------ Dataset

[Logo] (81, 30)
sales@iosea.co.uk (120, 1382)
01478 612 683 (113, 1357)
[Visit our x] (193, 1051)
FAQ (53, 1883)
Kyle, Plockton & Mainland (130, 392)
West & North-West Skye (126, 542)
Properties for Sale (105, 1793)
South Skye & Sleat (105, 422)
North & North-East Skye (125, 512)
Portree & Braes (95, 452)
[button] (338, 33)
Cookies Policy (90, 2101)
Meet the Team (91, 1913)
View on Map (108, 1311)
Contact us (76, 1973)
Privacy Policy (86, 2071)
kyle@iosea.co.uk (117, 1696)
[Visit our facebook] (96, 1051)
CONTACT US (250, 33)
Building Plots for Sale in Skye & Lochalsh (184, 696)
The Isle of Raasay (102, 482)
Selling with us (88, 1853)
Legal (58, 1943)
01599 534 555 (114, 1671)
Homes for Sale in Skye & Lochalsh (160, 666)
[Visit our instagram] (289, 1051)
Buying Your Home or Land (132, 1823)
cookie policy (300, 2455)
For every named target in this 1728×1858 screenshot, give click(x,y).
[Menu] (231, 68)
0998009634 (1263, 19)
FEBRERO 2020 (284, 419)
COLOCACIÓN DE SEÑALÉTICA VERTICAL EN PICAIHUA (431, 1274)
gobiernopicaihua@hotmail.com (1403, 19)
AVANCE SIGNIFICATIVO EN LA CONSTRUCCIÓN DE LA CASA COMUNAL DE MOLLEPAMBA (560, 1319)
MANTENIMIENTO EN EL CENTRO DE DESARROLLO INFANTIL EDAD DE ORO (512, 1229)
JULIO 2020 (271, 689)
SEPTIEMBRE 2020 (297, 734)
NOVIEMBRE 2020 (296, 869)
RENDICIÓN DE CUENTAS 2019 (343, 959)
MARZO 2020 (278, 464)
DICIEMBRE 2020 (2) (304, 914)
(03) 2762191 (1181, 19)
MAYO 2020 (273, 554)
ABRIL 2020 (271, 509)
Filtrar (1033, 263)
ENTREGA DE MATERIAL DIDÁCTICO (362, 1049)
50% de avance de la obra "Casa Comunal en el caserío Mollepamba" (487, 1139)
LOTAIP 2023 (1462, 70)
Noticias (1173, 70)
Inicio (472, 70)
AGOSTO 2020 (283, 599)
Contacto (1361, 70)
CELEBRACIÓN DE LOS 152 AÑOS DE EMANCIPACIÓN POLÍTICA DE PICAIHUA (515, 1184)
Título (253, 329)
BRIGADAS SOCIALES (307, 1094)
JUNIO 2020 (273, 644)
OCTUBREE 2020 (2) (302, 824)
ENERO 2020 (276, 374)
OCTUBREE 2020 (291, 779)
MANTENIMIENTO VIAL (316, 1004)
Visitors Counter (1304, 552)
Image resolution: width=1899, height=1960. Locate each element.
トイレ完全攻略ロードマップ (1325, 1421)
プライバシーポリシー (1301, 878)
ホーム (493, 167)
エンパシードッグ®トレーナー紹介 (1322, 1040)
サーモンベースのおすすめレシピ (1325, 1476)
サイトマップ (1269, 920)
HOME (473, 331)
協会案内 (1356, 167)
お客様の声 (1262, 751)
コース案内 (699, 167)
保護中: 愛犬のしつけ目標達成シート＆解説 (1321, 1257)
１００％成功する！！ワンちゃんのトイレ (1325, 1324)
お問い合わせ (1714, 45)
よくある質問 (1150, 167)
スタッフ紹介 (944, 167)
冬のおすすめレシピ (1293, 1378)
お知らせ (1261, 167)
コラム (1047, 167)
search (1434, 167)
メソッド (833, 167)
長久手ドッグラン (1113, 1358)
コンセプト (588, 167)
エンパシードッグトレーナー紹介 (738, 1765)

------------

> **Task requirements**
Lines in the data that include the word "MANTENIMIENTO" should all be copied.

> **Reply**
MANTENIMIENTO EN EL CENTRO DE DESARROLLO INFANTIL EDAD DE ORO (512, 1229)
MANTENIMIENTO VIAL (316, 1004)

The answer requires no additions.